Ernestina Bada shall provide an accounting of deposits and withdrawals: (a) in respect of the line of credit registered against 345 Somerset St. East from January 23, 2018 to August 31, 2020; and (b) in respect of the Bank of Nova Scotia chequing account from March 29, 2018 to August 31, 2020. Ernestina Bada shall have 90 days to supplement the accounting she has provided to date. If, to prepare this accounting, Ernestina Bada requires records that are not in her possession, Fernando Bada shall provide any assistance necessary to obtain these records. The 90-day deadline may be extended, on consent or by further order.
Ernestina Bada’s application is dismissed.
Costs
[86] The parties have filed costs outlines. If the parties are unable to agree on costs, Herminia, Fernando, and Michelle shall deliver brief (no more than five pages, not including attachments) costs submissions within three weeks of the date of this decision. Ernestina shall then deliver similarly brief costs submissions within three weeks of the date of receipt of the submissions of Herminia, Fernando, and Michelle.
Date: May 31, 2024
Williams J.
COURT FILE NO.: CV-21-86599 & CV-21-88099
DATE: 2024/05/31
ONTARIO
SUPERIOR COURT OF JUSTICE
BETWEEN:
HERMINIA BADA
Applicant
– and –
ERNESTINA BADA
Respondent
AND BETWEEN:
ERNESTINA BADA
Applicant
– and –
HERMINIA BADA, MICHELLE BADA and FERNANDO BADA
Respondent
REASONS FOR DECISION
Williams J.
Released: May 31, 2024
[^1]: A signed version of the life interest agreement was not in evidence. Herminia and Ernestina both said they signed the agreement. Herminia said that Ernestina had a signed copy of the agreement. Ernestina said the lawyer who represented Herminia at the time, John Piazza, would have a signed copy of the agreement. I am satisfied that the life interest agreement was signed by Herminia and Ernestina.

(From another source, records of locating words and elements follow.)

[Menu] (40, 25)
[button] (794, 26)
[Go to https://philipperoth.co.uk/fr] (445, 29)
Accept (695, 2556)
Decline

[^2]: The parties agree that Ernestina and Herminia are unable to live together.
[^3]: Ernestina argues that Herminia should not be entitled to rely on these doctrines because they were not pleaded in her notice of application. Herminia’s notice of application requested a declaration that Herminia retains a life interest in 98 Marlborough. In her notice of application, Herminia pleaded that Ernestina wanted Herminia’s life interest to be removed from title, that Ernestina assured Herminia that the life interest would continue even if discharged from title, that Ernestina brought Herminia to meet with Ernestina’s lawyer, that Herminia was told that nothing would change if the life interest were discharged, that Herminia did not understand what she was signing and that Herminia trusted Ernestina’s intentions to honour the life interest. I am satisfied that Herminia’s notice of application raises both the doctrine of undue influence and non est factum. Herminia’s affidavits provide further factual foundation for her reliance on both doctrines.